Meatballs And Noodles Monte Carlo
|Ground chuck||1 Pound|
|Dry bread crumbs||1⁄4 Cup (4 tbs)|
|Chopped onion||1⁄3 Cup (5.33 tbs)|
|Evaporated milk||2⁄3 Cup (10.67 tbs)|
|Butter||1⁄4 Cup (4 tbs)|
|Canned tomato juice||40 Ounce (Two No.2 Cans)|
|Spaghetti sauce mix||1 Tablespoon (1 Envelope)|
|Water||1 Cup (16 tbs)|
|Noodles||8 Ounce (1 Package)|
|Sliced pitted ripe olives||1⁄2 Cup (8 tbs)|
Combine the ground chuck, bread crumbs, onion, salt, pepper and evaporated milk in a medium-sized mixing bowl and mix lightly but thoroughly.
Shape mixture into 12 meatballs.
Melt the butter in a large skillet over medium heat, then add the meatballs and brown evenly on all sides.

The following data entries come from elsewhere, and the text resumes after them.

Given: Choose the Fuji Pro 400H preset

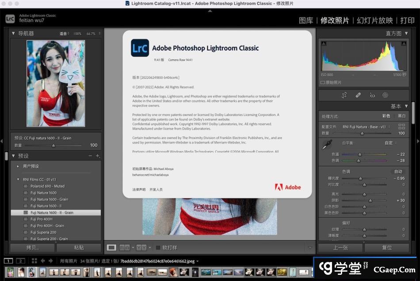Looking at the screenshot, I should coord(41,219).
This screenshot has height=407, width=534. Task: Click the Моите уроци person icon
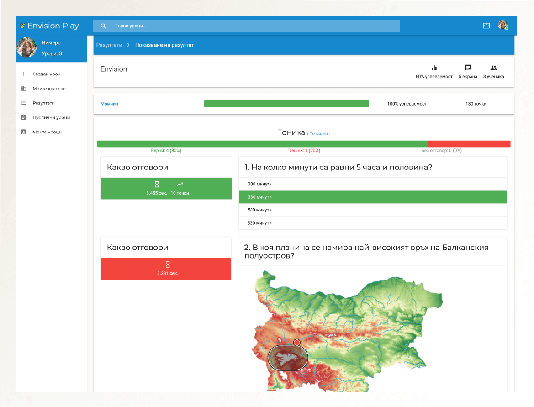(x=24, y=132)
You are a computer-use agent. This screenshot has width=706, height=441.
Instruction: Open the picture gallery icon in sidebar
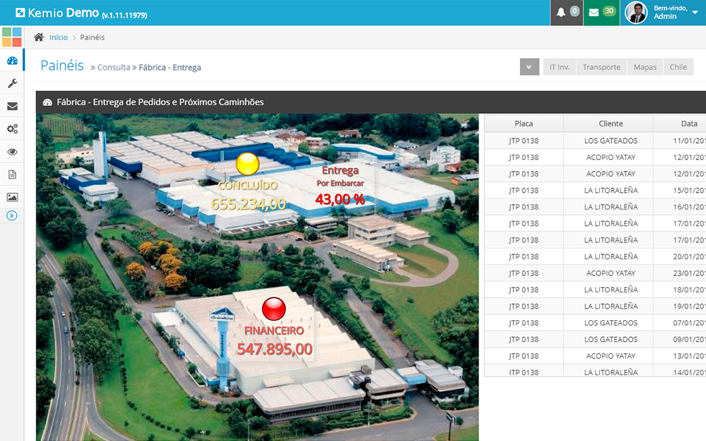click(12, 197)
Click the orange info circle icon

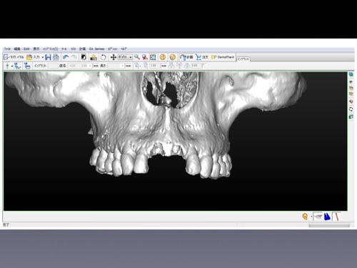tap(163, 57)
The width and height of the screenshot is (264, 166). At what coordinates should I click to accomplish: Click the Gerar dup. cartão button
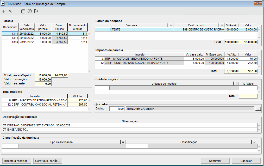47,161
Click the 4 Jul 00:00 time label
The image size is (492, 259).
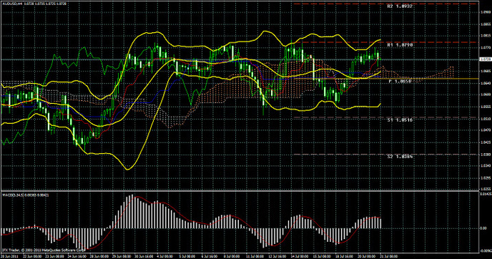(x=165, y=256)
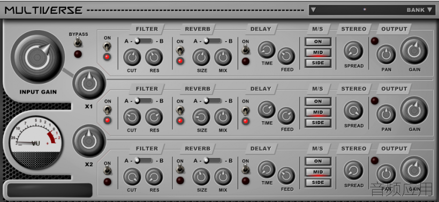Click the first row stereo SPREAD knob
This screenshot has height=202, width=439.
[353, 51]
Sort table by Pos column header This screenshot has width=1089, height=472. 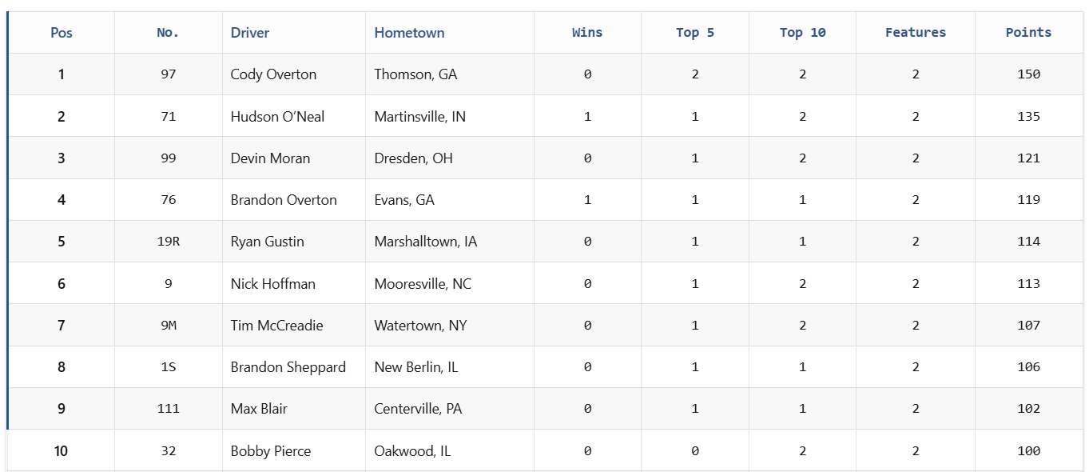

Push to one side of skillet and add the tomato juice.
Stir in the spaghetti sauce mix and water, blending well.
Bring to a boil and stir in the noodles and olives.
Cover and reduce the heat.
Simmer for 15 minutes or until noodles are tender, stirring occasionally.